Eric gestured for Nina to walk in front of him. They passed Tony, who gave him a small smirk with a raised eyebrow. Eric ignored him. He was done with both Kyle and Tony for a while. He’d let them run around in circles and chase their tails. At least he was doing something productive.
He and Nina walked to the elevator bank. She looked around the hallway and cast a look at him. “It feels like I’m the only person here,” she said after a moment.
“We haven’t opened the facility yet,” Eric said. He was relieved to be talking about something that didn’t involve ghosts, magic, rattlesnakes, or dying. “It opens in three months. But the staff is getting everything calibrated and starting to get to know each other. Kelly is working on the lab and making sure everything is up to snuff. We’re going to be filing for several patents for new medicines she’s developed.”
“She and Kyle seem pretty happy,” Nina said offhandedly.
Eric hadn’t thought about it too much. He’d gone to their wedding. He’d gotten drunk. He was missing a good chunk of the evening, but that had nothing to do with anything related to magic. It was simply that he was sad to see one of his comrades finally fall.

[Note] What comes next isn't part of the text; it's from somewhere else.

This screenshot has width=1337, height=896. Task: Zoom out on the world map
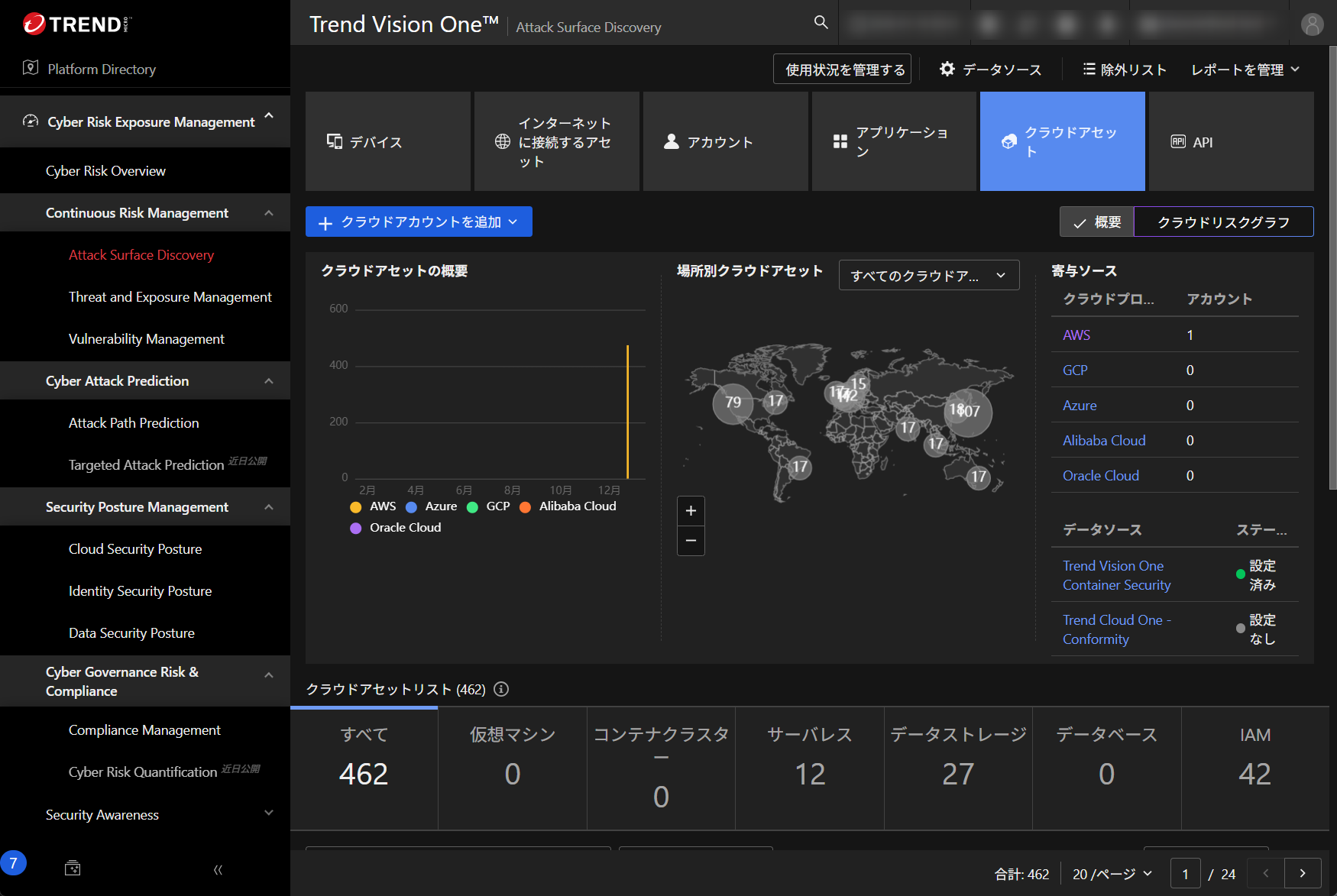(691, 541)
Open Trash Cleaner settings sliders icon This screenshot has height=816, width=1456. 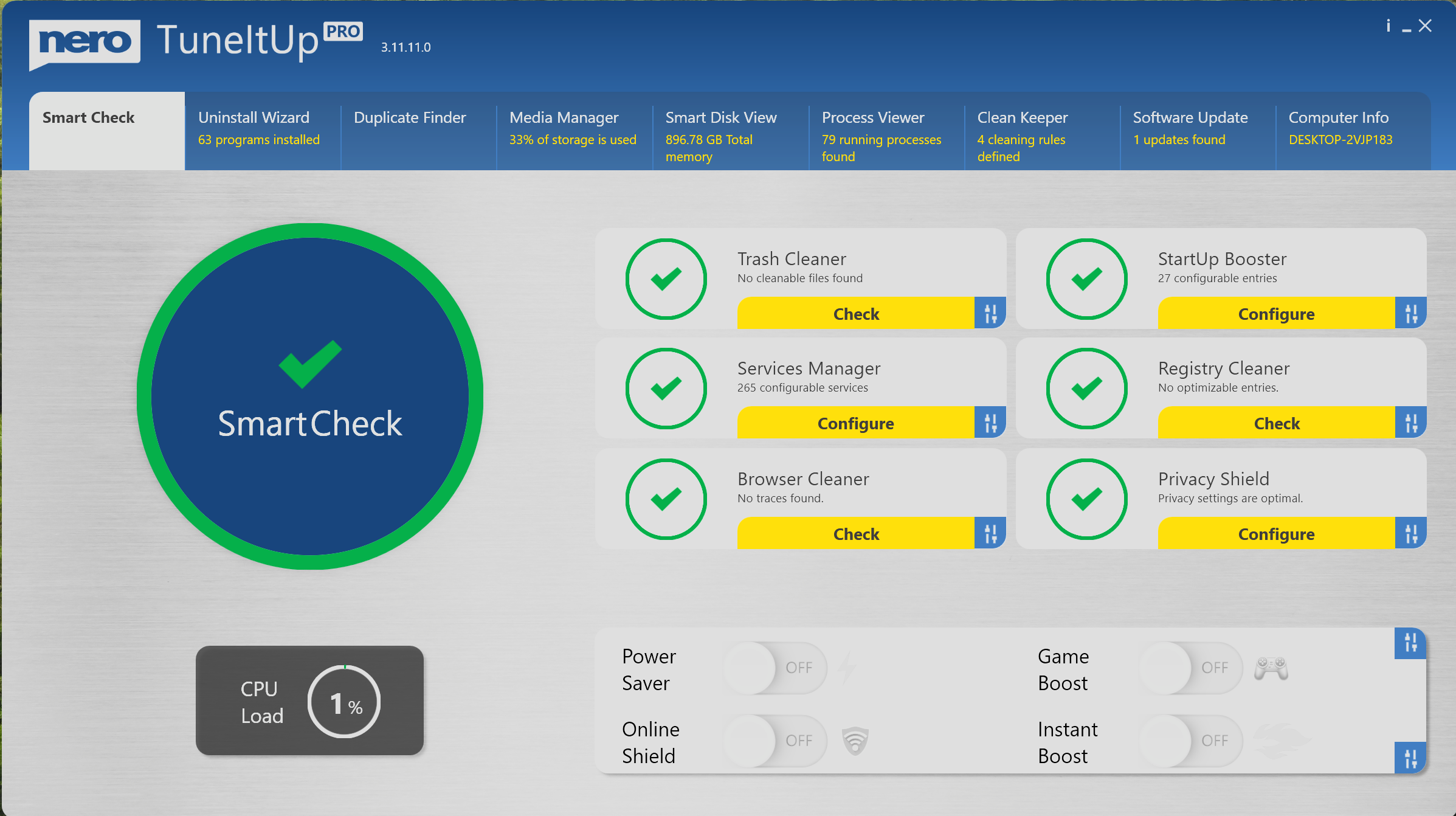tap(990, 313)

He s
upposed that he would be getting ready for another wedding in the near future if he understood how things were going between Tony and Maggie.
“Yeah, I suppose so. Seems like your friend Maggie and Tony have also gotten pretty close.”

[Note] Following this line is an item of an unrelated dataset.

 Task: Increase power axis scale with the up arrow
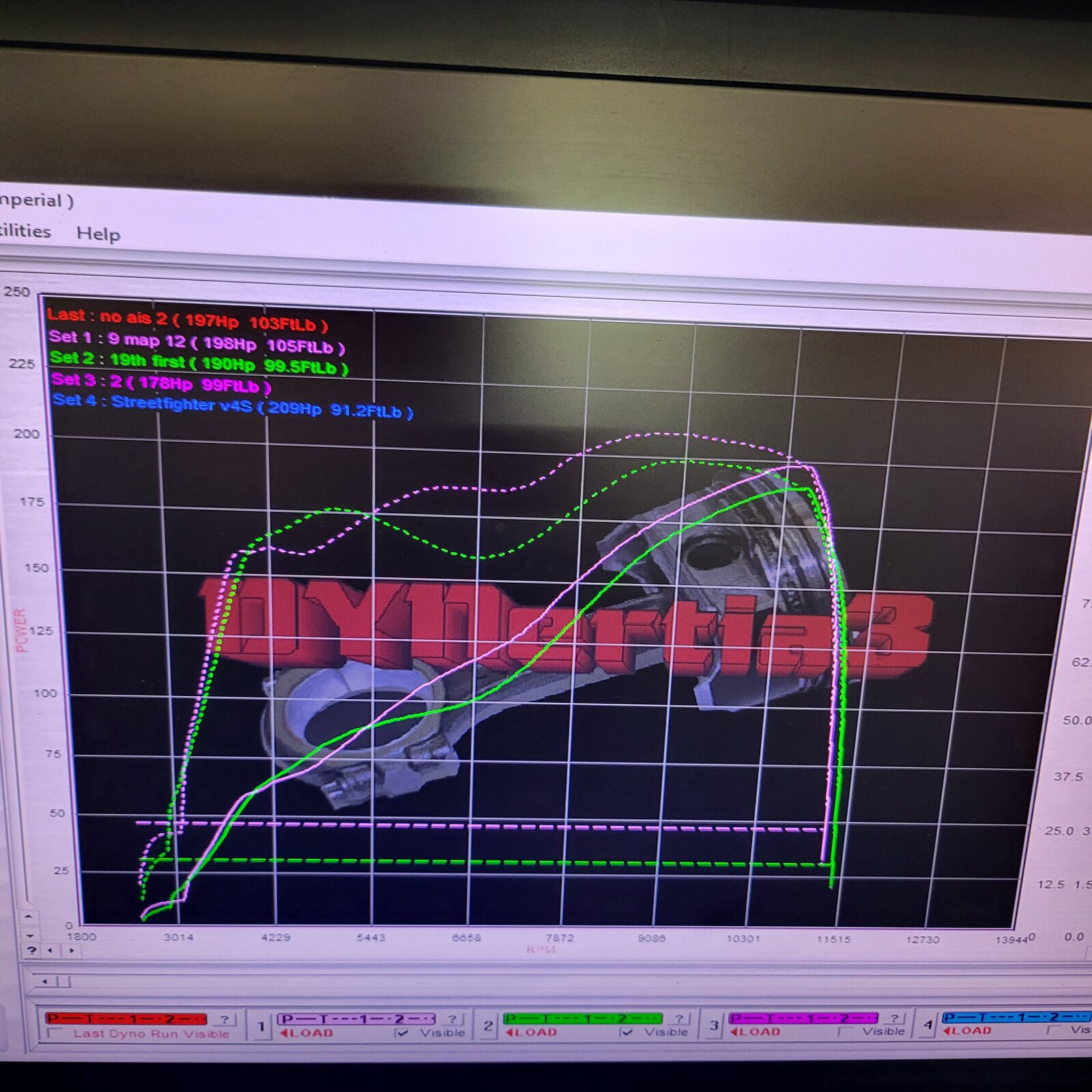tap(29, 916)
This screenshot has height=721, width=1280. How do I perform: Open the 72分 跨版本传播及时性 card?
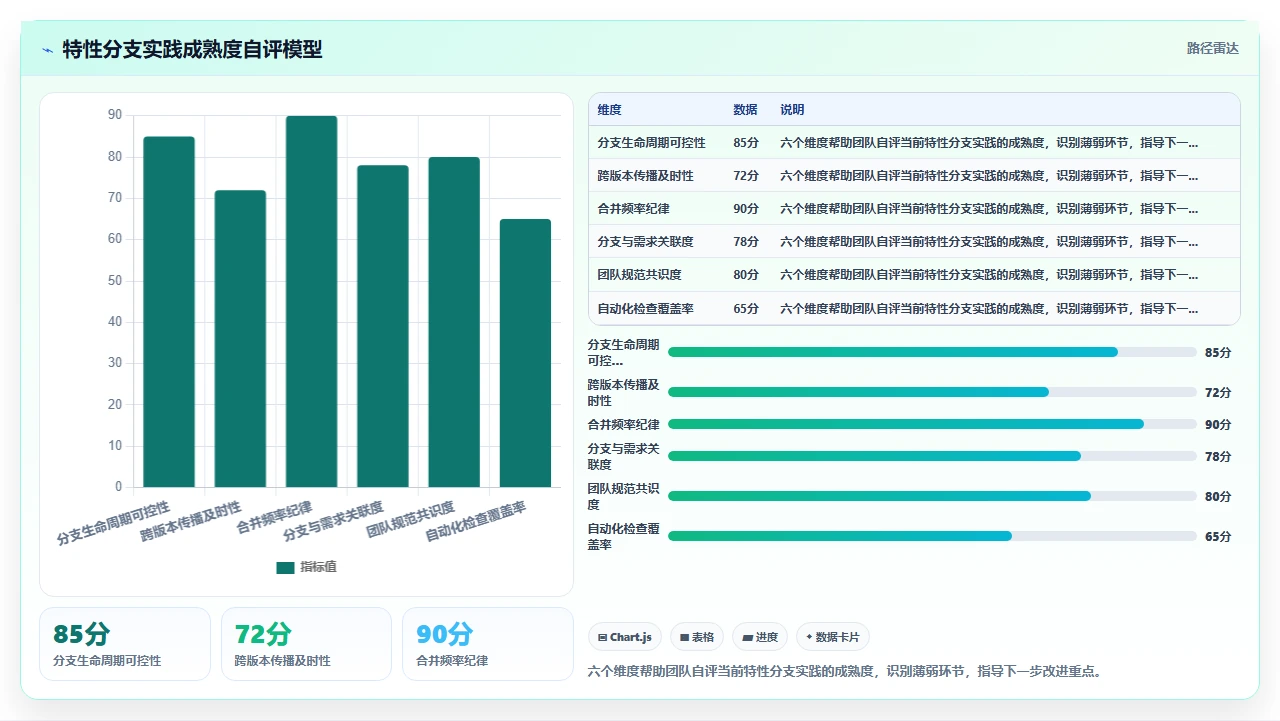[x=306, y=644]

“I noticed that too,” Nina said. “We used to joke that we were going to be crazy old cat ladies together.”
“I didn’t even know you had a cat,” Eric said.

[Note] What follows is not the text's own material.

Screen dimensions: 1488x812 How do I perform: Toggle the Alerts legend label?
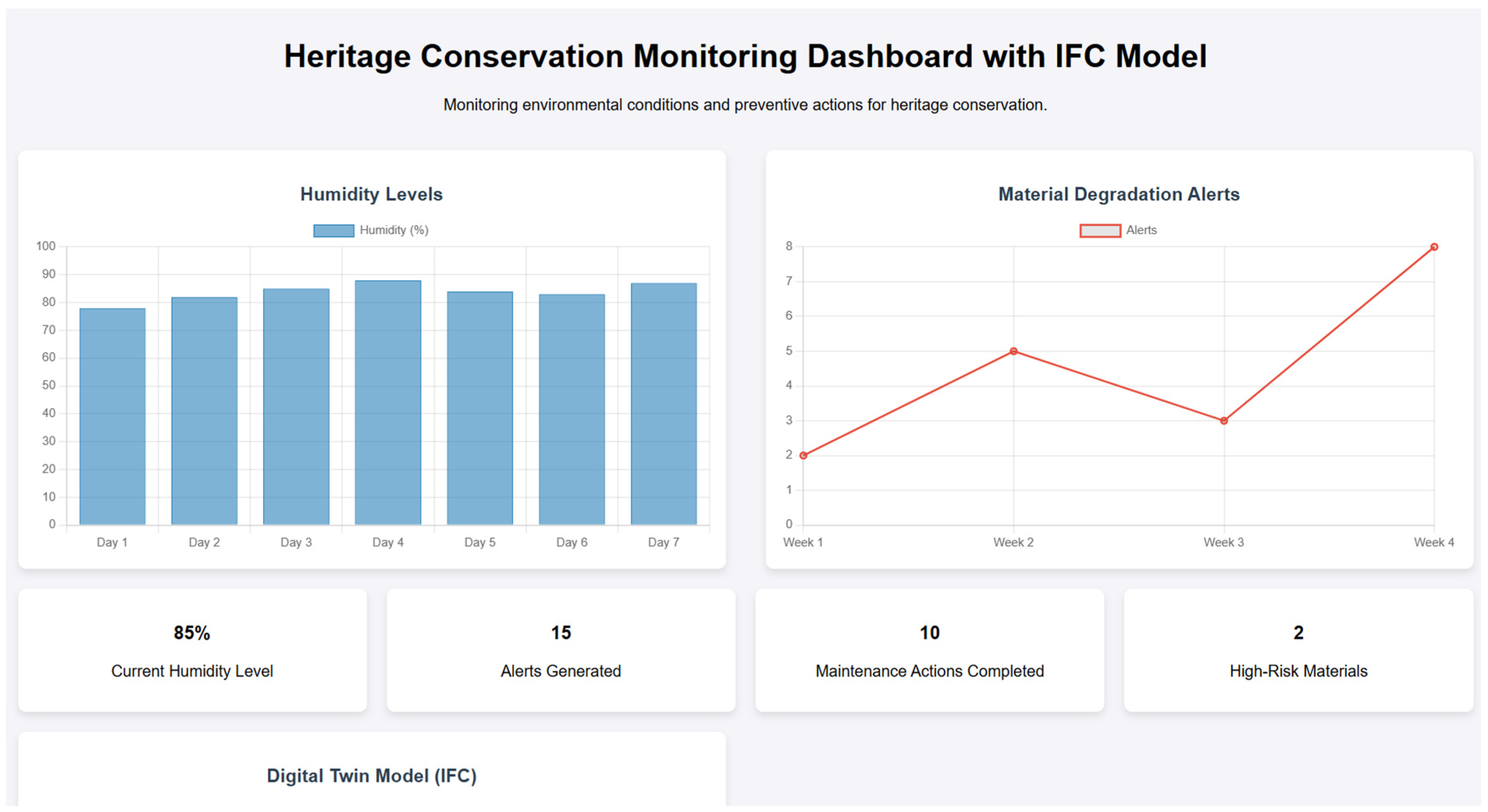[1141, 231]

“I only had one, but it ran away,” she said snidely.
Now Eric got the joke. “At some point, we’re probably to have to talk about that,” he said. “As well as what happened last night.”
The elevators doors opened, and Nina stepped between them. She turned and looked at him. “At this point, I don’t know that there’s that much to talk about. I could be dead in three to seven days. I don’t even know what to think about that.”
Eric followed her into the elevator. When the doors closed, he was taken completely by surprise. Nina pushed against his chest and pressed him back against the elevator wall. He didn’t resist; there was no way that he was going to turn this down.
Her lips found his as she pushed up onto her tiptoes. His fingertips dug into her hair, and he dragged her close to him. It had all of the same sensations as the night before, except this time she was the one in charge. He sensed that she got off on that a little bit, and while that wasn’t normally his speed, there was something that was intoxicating about it. He reached down and cupped her ass and pulled her closer to him so that she could feel how instantly hard he was for her. She moaned against his mouth.
It felt amazing, but it didn’t feel right for one very good reason. As much as it pained him to do it, he cupped her face in the palms of his hands. Then he gently pushed her away.
He saw the surprise in her eyes. “What the hell are you doing?”
He held her gaze steadily. “I can’t believe that I’m going to say this right now,” Eric started. “You don’t know what you’re doing. I am not going to take advantage of you in this state.”